# I want to join but....



## Hunter crim (Jan 20, 2017)

I have two felony burglaries. I broke into my uncles house to take pills,  I was 18. I am now 27,  one more year of probation. My uncle is Barry Telford. He was a state representative from northeast Texas,  and was the speaker of the house. He has a maximum security federal penitentiary named after him.  He is a devote member, of course the organization and I know it helped shape him into the great man he is today.
  I regret my actions completely, we lived in his rent house for you years,  and he did his best to help me and my mother, in the absence of my father. (he died when I was 13) 
I want to be a part of this amazing force that has been integral to the success of our nation.  I fear it is declining and losing its force for good. I would like to be a voice of reason in the days to come.  If I get a recommendation from my uncle(I have not even spoken to him about it but... )  would I be able to join?  
Being completely honest,  I would not,  in your position, accept anyone with a record of such blatant disobedience to the laws that keep our country functioning,  but I write this with the hope that there is a way.  
I understand if this is not a possibility,  and again,  would be inclined to agree. The sanctity of the organization must be protected from even the possibility of such members infiltrating and diluting the ranks. 
If nothing else is gained from this post but confirmation of my fear then so be it,  but knowledge and truth i will still pursue regardless of the outcome. I just pray it will be under the guidance of a member of your organization. 
Tha K you for your time,  

Hunter Crim
Lubbock, TX 79416 

Sent from my SM-N920P using My Freemasonry mobile app


----------



## Bloke (Jan 20, 2017)

Hunter crim said:


> I have two felony burglaries. I broke into my uncles house to take pills,  I was 18. I am now 27,  one more year of probation. My uncle is Barry Telford. He was a state representative from northeast Texas,  and was the speaker of the house. He has a maximum security federal penitentiary named after him.  He is a devote member, of course the organization and I know it helped shape him into the great man he is today.
> I regret my actions completely, we lived in his rent house for you years,  and he did his best to help me and my mother, in the absence of my father. (he died when I was 13)
> I want to be a part of this amazing force that has been integral to the success of our nation.  I fear it is declining and losing its force for good. I would like to be a voice of reason in the days to come.  If I get a recommendation from my uncle(I have not even spoken to him about it but... )  would I be able to join?
> Being completely honest,  I would not,  in your position, accept anyone with a record of such blatant disobedience to the laws that keep our country functioning,  but I write this with the hope that there is a way.
> ...



Talking to your Uncle sounds like a good first step.
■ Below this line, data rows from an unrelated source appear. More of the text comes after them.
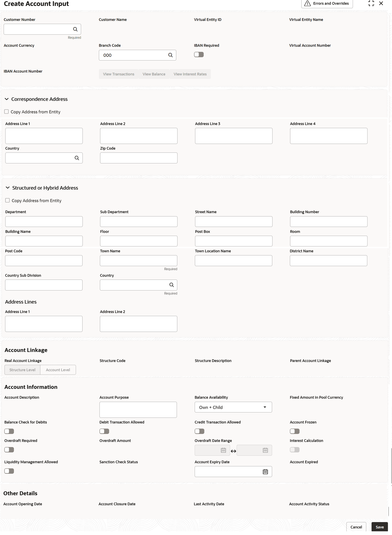Turn on Liquidity Management Allowed switch

(9, 471)
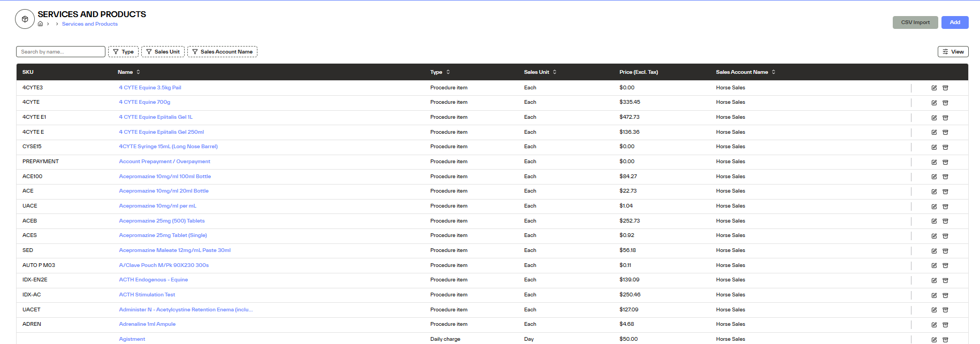Open the Sales Account Name filter
Viewport: 980px width, 344px height.
point(222,52)
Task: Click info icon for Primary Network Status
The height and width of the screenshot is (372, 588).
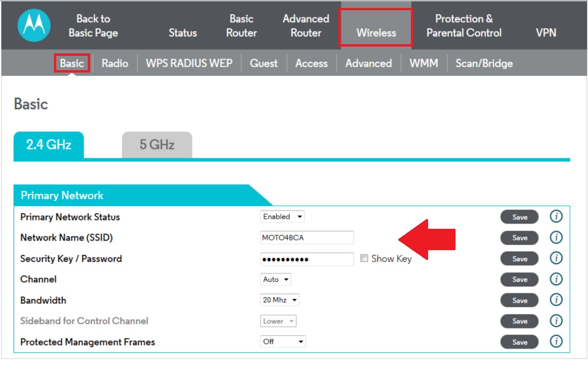Action: click(x=556, y=217)
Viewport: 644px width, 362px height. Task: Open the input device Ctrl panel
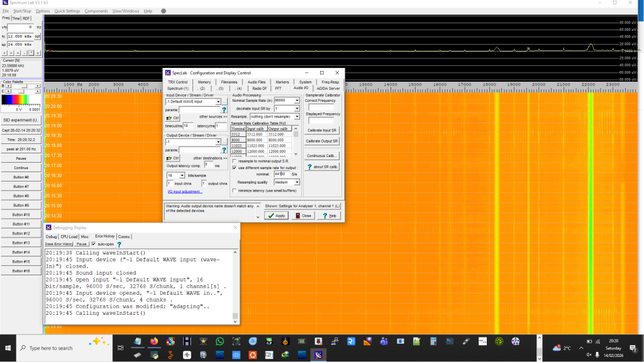click(173, 118)
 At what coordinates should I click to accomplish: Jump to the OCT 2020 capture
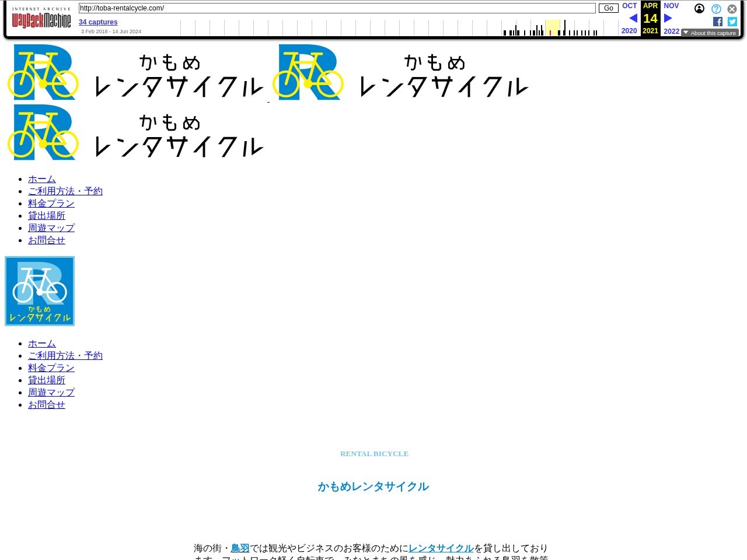(x=629, y=6)

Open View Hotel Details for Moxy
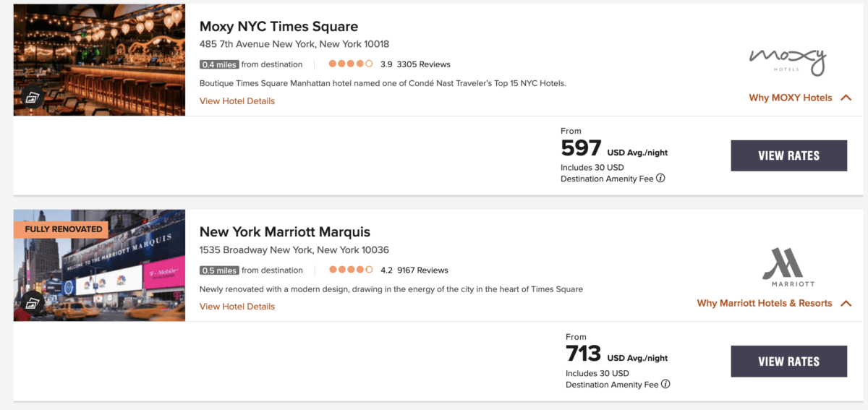[237, 101]
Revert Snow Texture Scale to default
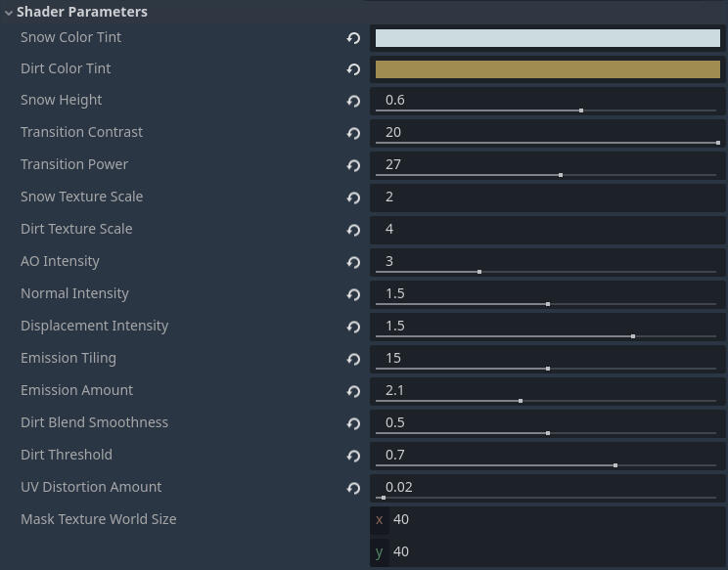 (x=353, y=197)
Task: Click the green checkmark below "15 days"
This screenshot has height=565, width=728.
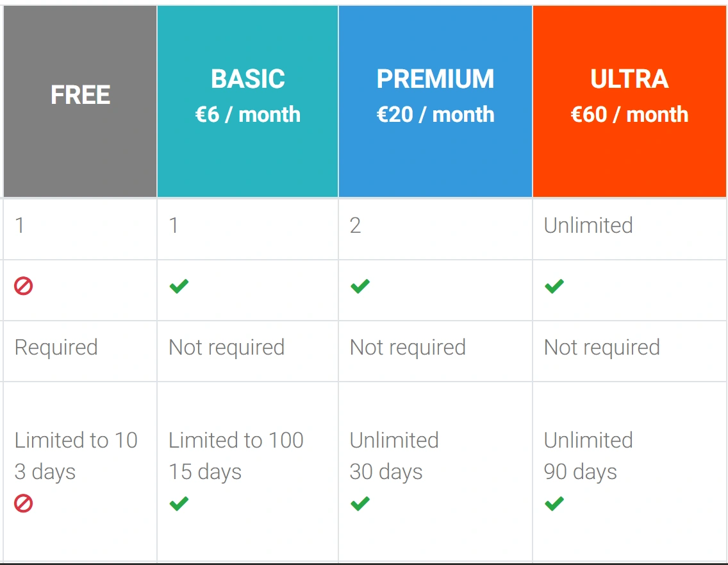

The attitude will vary according to time elapsed, circumstance and the Grand Lodge. Given the relatively short period of time, even if your Uncle advocated on your behalf it would be touch and go if you applied here (Australia). I would recommend not applying while on probation, but again, speak to your Uncle.

There are experienced Texans here, they might add more thoughts.


----------



## CLewey44 (Jan 20, 2017)

I think being forthright is a good thing and I commend your honesty, but if it was a felony charge or charges, they may ask you that on the petition and if so, that may or may not keep you from joining. I think things could be circumstantial but then again, it may be pretty much black and white. Your uncle would be a great start for sure.


----------



## dfreybur (Jan 20, 2017)

Not while still on probation, out of the question for the moment.  After that it depends on three levels.

Some states don't accept petitions from felons.  I have not recently looked up the Texas rules on this.  As with a lot of states being convicted of a felony after being a member leads to automatic expulsion, but the rules about convictions before membership vary.

Some lodges don't accept petitions from felons.  Other lodges can be generous depending on how long ago the conviction was and how reformed the man is judged to be.

Some Brothers don't accept petitions from felons.  It takes anywhere from 1-3 no votes to reject a petition depending on the state.

Ask carefully first about all three levels.  Only submit your petition after addressing the issue.  List it on your petition.  Chose which lodge to petition, if any, based on the responses.

I suggest attending lodge events and volunteering your effort for the entire year while your probation completes.  Be there so regularly you become a part of the environment after having asked about the three levels above.  Cook, wash the dishes, be at the booth at the fair, you name it.


----------



## MRichard (Jan 20, 2017)

dfreybur said:


> Not while still on probation, out of the question for the moment.  After that it depends on three levels.
> 
> Some states don't accept petitions from felons.  I have not recently looked up the Texas rules on this.  As with a lot of states being convicted of a felony after being a member leads to automatic expulsion, but the rules about convictions before membership vary.
> 
> ...



Texas is a 3 blackball state. Not sure what the policy is now but a few years ago, it would have been out of the question with a felony on your record. Unless the petition has changed, it is still asked however. Question 16: Have you ever been charged with a felony or misdemeanor involving moral turpitude? I think the Grand Secretary makes the call. @Bill Lins would know.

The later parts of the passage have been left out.